→ To be done: Write out, word for word, the part of the forum thread on matching recordings to works that begins with the words "Potentially, an artist" and stops after "edits before submitting.".

Potentially, an artist could cover a different I LOVE YOU for each of their recordings.

2 Likes

I never understood how to use the Batch Add Performance script.
It looks powerful but I don’t know how to check edits before submitting.

Usually I know exactly what work I want, so I open artist works tab and copy the work URL and paste it in the release relationship editor.

That’s faster for me. :grin:

Or create the work if not found.

2 Likes

These cover two very different situations. The first script listed above is the easiest to use and check and highly recommended.

Tick a number of Recordings on an Edit Relationships page and it does a simple search on each one for you. Hit rate usually quite high, but all it is doing it putting the Works in to place on the right hand side to check. This makes it easy to spot the errors and swap the correct “I Love You” work into place.

Nothing is finalised until you hit the button at the bottom of the page.

Can be a huge time saver when you have an artist who has lots of unique Works names. That Dave Gilmour example above is filled in in a few seconds, then you just spend time checking the results and correcting the errors. Highly efficient.

2 Likes

Thanks, then I should really try Guess Related Works, someday. Sounds safe(r). :wink:

2 Likes

First script, totally safe as you verify all of its choices before hitting the button. Highly recommended to be in all script toolboxes.

Second script, scary potential for making a HUGE mess that takes weeks to fix. A lot harder to check.

→ Records supplied:
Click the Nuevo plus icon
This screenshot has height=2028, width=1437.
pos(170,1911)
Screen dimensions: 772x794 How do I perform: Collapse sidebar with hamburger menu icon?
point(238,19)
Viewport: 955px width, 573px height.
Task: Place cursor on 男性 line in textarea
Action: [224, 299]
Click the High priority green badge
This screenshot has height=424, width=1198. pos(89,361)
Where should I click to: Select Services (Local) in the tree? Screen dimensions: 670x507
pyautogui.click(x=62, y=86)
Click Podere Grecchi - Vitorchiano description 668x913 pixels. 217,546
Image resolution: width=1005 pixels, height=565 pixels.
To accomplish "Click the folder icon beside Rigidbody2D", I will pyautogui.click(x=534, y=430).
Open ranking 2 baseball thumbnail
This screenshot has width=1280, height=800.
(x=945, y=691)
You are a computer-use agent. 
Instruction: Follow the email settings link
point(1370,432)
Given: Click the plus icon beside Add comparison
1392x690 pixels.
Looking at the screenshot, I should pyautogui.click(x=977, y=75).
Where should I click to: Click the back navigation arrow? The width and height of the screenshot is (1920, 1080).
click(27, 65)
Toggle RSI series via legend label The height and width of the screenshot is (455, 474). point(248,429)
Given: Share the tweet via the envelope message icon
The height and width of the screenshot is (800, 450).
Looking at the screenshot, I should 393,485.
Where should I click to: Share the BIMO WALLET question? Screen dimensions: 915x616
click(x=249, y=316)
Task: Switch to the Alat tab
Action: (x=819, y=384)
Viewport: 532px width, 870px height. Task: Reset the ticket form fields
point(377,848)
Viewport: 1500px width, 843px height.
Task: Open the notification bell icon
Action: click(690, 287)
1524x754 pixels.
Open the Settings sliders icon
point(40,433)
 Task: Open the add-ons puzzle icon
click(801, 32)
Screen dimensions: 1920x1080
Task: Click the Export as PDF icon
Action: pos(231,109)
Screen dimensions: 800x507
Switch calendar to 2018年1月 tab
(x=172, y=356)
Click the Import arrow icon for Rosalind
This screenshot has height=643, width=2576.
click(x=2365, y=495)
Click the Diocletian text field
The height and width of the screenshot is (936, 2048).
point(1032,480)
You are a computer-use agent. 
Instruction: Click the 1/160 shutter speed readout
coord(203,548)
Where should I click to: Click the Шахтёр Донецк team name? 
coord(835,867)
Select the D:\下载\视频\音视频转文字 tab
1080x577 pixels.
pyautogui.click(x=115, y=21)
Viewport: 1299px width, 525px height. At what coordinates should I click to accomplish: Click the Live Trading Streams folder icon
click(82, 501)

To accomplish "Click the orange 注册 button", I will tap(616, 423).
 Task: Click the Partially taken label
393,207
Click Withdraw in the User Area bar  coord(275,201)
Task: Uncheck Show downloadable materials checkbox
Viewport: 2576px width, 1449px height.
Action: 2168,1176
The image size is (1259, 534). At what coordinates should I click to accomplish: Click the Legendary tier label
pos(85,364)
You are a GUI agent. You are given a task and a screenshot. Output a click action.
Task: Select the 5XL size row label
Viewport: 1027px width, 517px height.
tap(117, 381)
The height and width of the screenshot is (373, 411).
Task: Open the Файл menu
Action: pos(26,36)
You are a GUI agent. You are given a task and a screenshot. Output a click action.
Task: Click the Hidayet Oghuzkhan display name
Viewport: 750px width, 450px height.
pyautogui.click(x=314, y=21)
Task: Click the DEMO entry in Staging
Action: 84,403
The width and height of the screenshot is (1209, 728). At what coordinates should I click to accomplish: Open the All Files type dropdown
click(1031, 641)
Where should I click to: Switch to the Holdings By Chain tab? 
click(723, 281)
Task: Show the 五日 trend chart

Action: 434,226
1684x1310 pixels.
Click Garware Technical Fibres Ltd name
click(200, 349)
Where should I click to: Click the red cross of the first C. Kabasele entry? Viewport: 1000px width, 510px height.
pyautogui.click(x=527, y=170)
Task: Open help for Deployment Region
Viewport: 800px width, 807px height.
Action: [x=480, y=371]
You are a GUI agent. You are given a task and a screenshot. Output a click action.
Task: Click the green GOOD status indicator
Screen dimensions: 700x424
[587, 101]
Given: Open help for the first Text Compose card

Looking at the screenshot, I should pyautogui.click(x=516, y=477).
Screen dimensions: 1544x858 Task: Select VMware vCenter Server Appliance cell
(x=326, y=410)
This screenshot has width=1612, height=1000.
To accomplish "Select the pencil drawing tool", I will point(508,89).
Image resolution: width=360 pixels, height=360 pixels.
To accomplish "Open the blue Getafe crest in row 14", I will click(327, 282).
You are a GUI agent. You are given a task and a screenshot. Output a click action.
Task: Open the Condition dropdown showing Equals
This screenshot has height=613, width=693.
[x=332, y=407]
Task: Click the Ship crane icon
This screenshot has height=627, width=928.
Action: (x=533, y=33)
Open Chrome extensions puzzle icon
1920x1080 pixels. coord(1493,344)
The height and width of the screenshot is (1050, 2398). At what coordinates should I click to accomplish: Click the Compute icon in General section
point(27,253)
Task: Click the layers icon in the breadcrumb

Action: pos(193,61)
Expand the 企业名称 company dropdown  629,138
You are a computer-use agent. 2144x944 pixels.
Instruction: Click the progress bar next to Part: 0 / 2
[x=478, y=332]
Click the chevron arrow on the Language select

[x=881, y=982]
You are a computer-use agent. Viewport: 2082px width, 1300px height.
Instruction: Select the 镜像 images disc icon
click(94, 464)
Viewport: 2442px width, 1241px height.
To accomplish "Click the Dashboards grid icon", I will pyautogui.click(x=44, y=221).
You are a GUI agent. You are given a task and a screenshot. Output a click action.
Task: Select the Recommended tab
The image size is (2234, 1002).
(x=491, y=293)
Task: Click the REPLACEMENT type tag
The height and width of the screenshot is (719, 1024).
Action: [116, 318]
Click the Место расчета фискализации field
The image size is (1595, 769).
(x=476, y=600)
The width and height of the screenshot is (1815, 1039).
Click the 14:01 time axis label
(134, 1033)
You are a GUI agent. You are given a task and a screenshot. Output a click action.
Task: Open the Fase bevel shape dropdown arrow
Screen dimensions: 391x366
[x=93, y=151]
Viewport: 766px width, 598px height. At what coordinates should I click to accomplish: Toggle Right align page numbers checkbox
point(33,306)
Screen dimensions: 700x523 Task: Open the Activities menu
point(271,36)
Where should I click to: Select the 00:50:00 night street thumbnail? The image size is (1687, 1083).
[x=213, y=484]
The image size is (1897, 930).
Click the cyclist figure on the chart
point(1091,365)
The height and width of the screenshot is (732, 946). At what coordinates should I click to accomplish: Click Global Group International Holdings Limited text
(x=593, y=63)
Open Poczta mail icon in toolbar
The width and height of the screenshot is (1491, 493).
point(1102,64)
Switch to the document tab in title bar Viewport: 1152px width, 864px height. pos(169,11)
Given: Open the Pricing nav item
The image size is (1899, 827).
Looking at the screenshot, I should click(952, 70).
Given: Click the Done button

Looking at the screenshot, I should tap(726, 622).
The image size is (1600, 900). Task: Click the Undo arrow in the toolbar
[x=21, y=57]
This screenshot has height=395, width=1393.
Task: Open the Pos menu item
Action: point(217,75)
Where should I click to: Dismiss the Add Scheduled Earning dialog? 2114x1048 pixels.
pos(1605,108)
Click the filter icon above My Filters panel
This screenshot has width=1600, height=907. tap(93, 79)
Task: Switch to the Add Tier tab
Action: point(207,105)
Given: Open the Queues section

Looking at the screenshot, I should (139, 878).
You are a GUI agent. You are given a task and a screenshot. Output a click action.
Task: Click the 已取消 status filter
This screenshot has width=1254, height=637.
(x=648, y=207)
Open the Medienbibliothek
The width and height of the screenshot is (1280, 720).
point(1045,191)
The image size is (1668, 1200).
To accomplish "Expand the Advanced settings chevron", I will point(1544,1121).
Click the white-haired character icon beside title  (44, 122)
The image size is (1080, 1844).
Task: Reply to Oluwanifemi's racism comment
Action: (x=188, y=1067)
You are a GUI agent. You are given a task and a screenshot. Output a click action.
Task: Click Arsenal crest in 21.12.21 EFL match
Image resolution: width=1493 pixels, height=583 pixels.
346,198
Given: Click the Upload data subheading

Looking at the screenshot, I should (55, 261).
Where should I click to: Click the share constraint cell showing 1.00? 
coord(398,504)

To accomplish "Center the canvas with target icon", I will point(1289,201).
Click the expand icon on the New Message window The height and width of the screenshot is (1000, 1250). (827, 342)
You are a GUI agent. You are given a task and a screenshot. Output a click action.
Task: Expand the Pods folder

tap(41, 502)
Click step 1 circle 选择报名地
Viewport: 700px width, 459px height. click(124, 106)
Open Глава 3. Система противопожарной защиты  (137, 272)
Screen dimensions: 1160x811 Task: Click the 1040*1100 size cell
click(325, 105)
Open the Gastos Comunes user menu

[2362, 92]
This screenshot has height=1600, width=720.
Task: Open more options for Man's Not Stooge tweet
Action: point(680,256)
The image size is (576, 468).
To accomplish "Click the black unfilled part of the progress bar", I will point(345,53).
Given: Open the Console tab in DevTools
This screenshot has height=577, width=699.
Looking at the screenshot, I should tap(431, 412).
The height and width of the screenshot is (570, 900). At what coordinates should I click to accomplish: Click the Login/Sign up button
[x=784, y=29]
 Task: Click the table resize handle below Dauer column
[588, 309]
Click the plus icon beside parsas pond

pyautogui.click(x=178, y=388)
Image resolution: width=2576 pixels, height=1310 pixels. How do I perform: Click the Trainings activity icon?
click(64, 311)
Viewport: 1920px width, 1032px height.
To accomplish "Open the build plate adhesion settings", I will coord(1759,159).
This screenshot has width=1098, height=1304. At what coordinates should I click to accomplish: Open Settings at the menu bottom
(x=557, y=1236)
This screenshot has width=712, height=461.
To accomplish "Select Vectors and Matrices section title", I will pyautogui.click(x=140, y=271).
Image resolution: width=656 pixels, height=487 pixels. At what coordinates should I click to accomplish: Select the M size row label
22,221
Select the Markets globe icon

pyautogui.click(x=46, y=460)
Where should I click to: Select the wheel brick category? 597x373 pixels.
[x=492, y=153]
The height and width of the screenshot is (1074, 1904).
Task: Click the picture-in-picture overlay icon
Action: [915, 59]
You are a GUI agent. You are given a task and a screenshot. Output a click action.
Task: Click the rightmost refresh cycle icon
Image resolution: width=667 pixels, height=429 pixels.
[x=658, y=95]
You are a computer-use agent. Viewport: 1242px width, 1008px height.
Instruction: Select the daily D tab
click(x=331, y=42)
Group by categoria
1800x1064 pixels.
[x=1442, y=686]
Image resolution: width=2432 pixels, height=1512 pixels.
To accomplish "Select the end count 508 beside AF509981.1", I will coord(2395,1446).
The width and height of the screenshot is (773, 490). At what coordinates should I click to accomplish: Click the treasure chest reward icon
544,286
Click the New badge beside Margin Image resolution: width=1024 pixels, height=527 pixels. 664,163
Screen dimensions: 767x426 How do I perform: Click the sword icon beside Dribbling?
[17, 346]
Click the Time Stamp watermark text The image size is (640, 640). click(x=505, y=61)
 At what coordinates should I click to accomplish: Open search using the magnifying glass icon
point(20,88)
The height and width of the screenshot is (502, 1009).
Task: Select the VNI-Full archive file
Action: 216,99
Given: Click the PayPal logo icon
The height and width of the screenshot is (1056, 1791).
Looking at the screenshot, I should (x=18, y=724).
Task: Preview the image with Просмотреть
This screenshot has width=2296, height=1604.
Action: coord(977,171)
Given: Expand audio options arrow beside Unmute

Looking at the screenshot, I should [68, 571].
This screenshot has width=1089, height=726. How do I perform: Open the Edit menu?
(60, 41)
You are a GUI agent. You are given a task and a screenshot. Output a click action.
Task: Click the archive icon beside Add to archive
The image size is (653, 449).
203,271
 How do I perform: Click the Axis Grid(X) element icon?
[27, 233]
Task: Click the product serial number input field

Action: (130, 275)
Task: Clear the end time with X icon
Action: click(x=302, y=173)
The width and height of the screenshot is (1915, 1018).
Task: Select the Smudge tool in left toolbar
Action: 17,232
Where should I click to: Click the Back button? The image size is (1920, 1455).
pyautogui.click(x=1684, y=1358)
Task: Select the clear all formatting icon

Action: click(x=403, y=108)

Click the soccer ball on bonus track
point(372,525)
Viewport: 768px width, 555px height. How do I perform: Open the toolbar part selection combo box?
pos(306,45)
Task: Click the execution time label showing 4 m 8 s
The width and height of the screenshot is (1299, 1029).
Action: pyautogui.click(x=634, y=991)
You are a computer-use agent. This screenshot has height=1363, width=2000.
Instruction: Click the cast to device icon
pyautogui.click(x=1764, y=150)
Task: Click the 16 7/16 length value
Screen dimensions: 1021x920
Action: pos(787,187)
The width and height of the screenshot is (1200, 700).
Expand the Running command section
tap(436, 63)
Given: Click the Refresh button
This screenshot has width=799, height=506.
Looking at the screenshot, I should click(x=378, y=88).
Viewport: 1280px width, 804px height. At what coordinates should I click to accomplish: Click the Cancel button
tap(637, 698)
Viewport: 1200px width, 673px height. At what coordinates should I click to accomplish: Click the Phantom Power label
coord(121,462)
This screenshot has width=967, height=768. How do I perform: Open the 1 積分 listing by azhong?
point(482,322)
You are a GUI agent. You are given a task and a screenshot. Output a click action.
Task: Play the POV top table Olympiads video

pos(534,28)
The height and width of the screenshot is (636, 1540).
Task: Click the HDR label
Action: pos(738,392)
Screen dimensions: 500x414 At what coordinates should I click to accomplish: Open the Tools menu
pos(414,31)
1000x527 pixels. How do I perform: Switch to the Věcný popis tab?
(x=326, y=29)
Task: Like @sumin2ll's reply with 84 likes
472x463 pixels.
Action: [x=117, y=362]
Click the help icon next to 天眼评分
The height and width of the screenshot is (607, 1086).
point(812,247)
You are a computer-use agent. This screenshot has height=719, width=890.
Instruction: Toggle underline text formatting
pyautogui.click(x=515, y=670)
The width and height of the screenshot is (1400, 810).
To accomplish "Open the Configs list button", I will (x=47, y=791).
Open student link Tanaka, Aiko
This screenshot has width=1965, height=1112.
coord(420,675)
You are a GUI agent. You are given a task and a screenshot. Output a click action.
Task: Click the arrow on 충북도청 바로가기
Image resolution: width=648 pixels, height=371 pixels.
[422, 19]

→ Expected answer:
Potentially, an artist could cover a different I LOVE YOU for each of their recordings.

2 Likes

I never understood how to use the Batch Add Performance script.
It looks powerful but I don’t know how to check edits before submitting.